■ **Task goal**
Gather each line of the material below that contains the string "screenshot", and copy those lines. Match case exactly.

■ **Entries supplied**
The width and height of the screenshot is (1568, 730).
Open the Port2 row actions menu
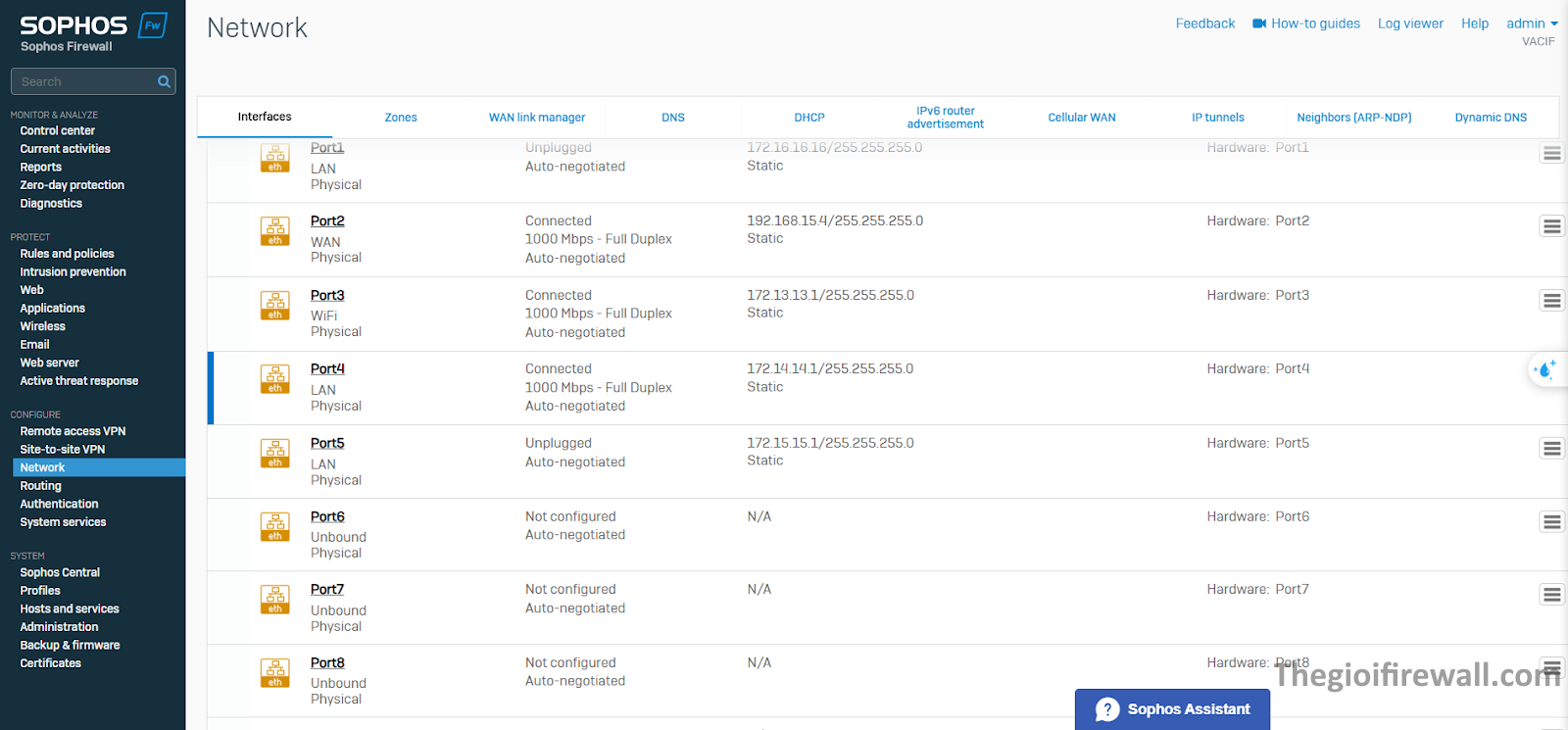(x=1551, y=226)
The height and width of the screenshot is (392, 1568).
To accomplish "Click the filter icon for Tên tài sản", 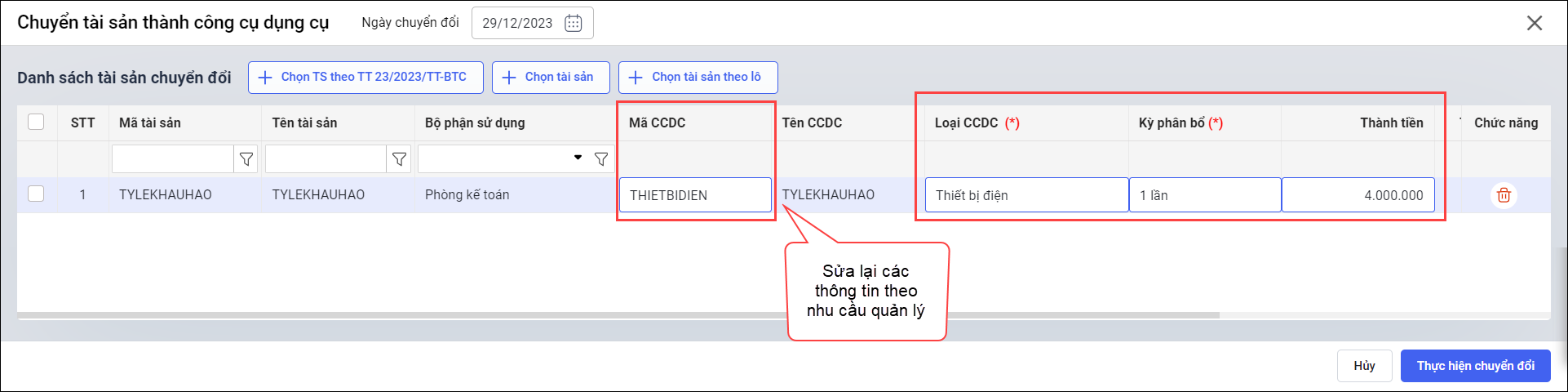I will coord(399,159).
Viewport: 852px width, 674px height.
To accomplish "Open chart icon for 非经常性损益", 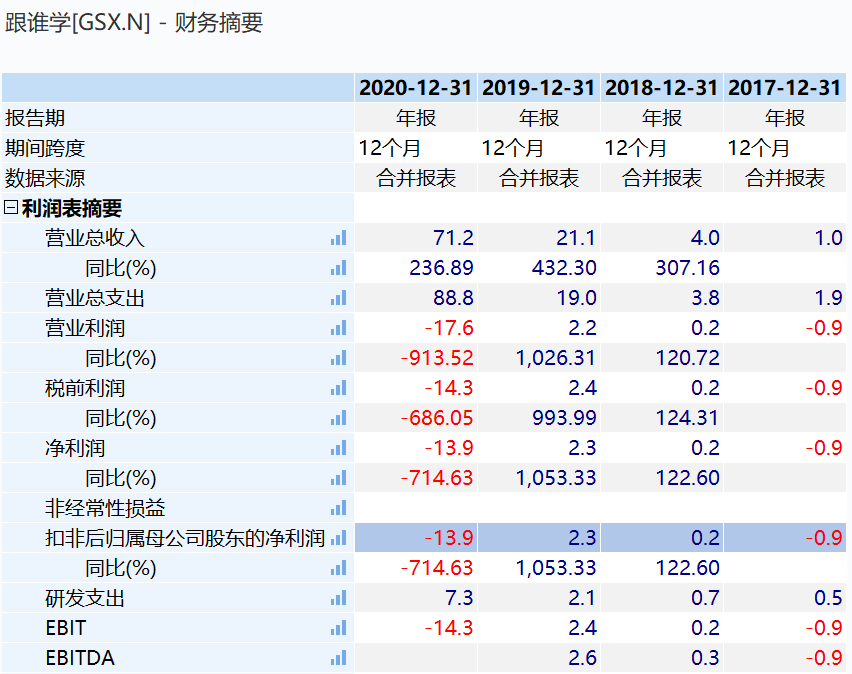I will (x=338, y=508).
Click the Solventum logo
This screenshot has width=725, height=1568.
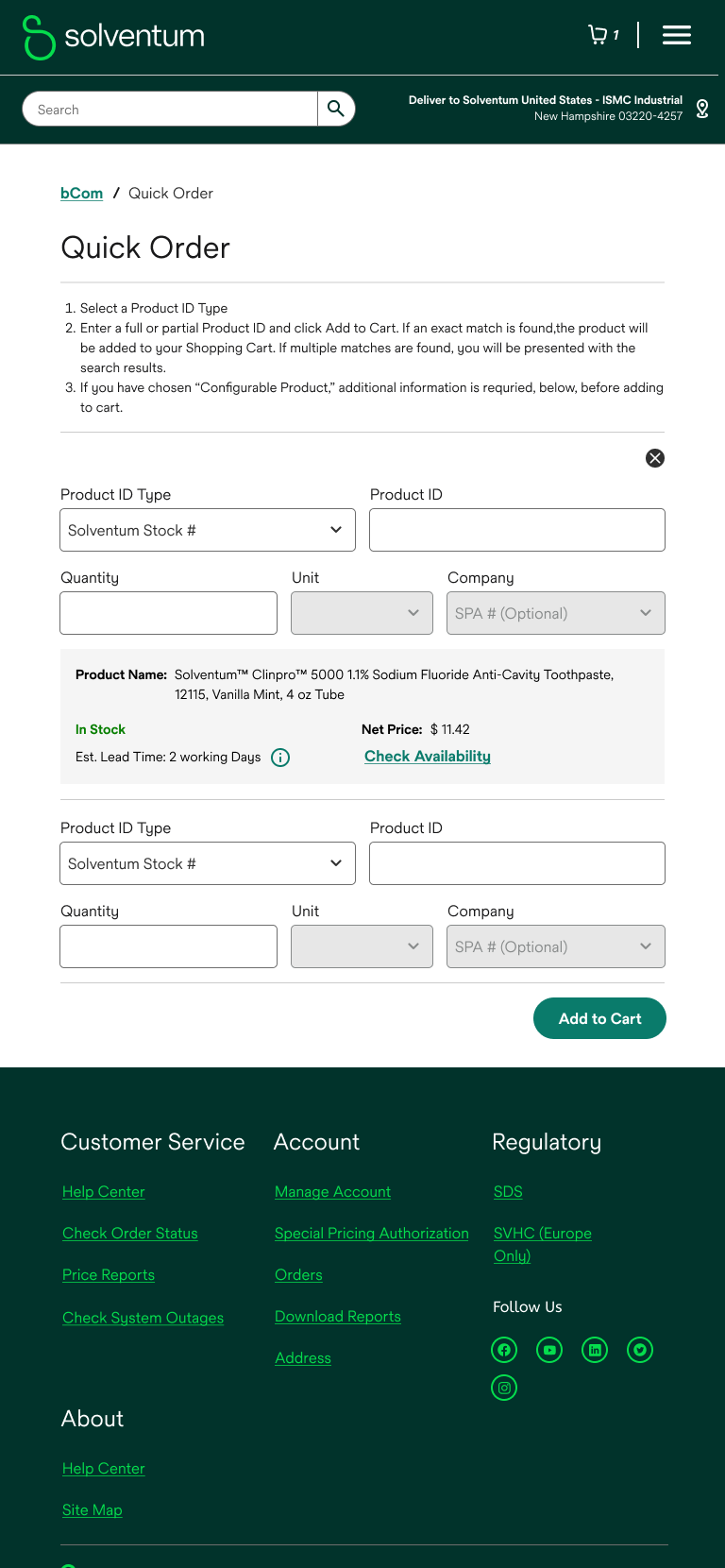[113, 37]
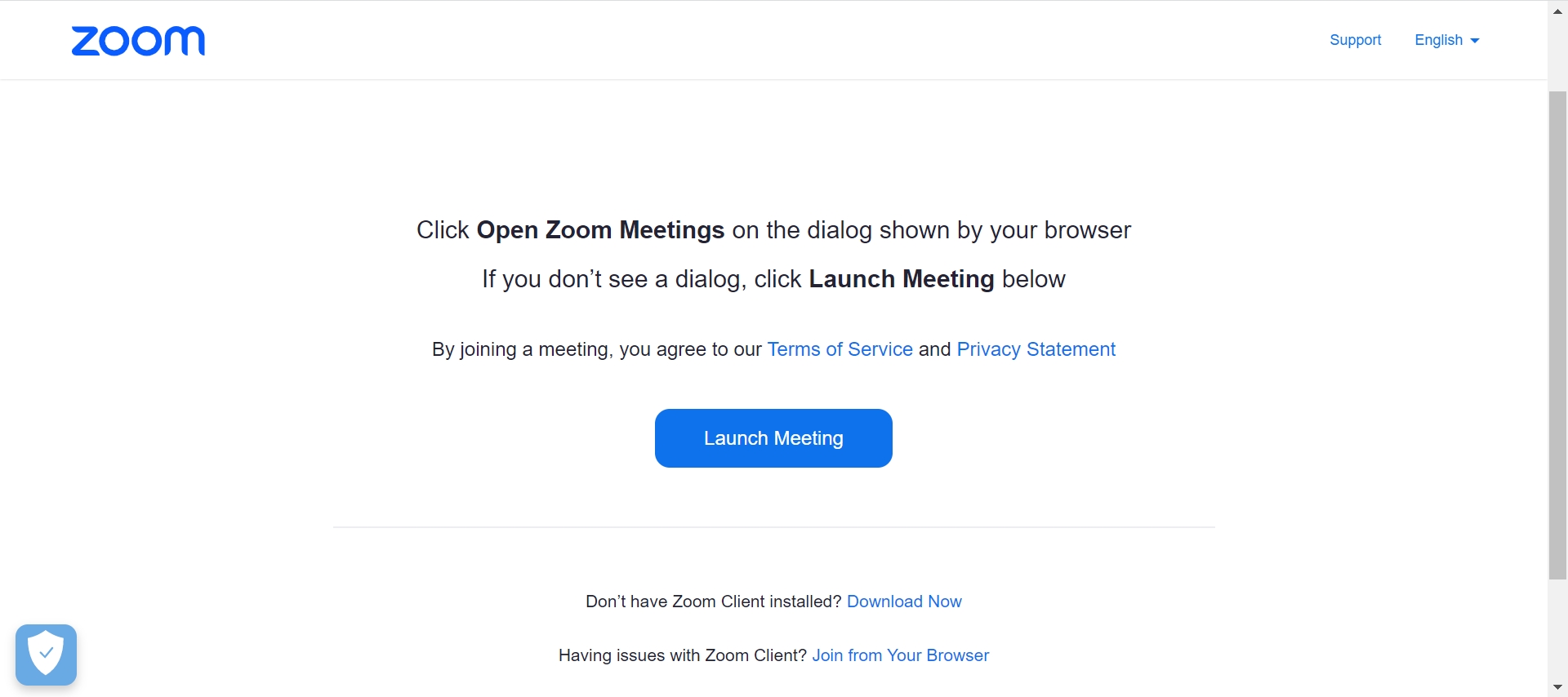
Task: Click Download Now to get Zoom Client
Action: pos(904,602)
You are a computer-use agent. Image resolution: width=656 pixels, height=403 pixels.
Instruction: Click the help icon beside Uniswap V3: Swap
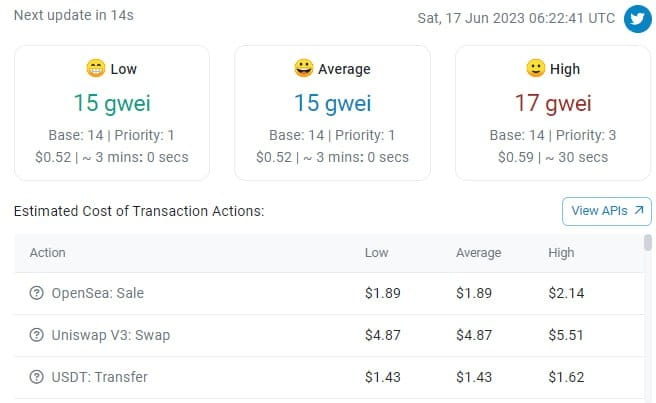[36, 335]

■ **Full solution**
The width and height of the screenshot is (1568, 730).
The height and width of the screenshot is (392, 1568).
This screenshot has width=725, height=1568.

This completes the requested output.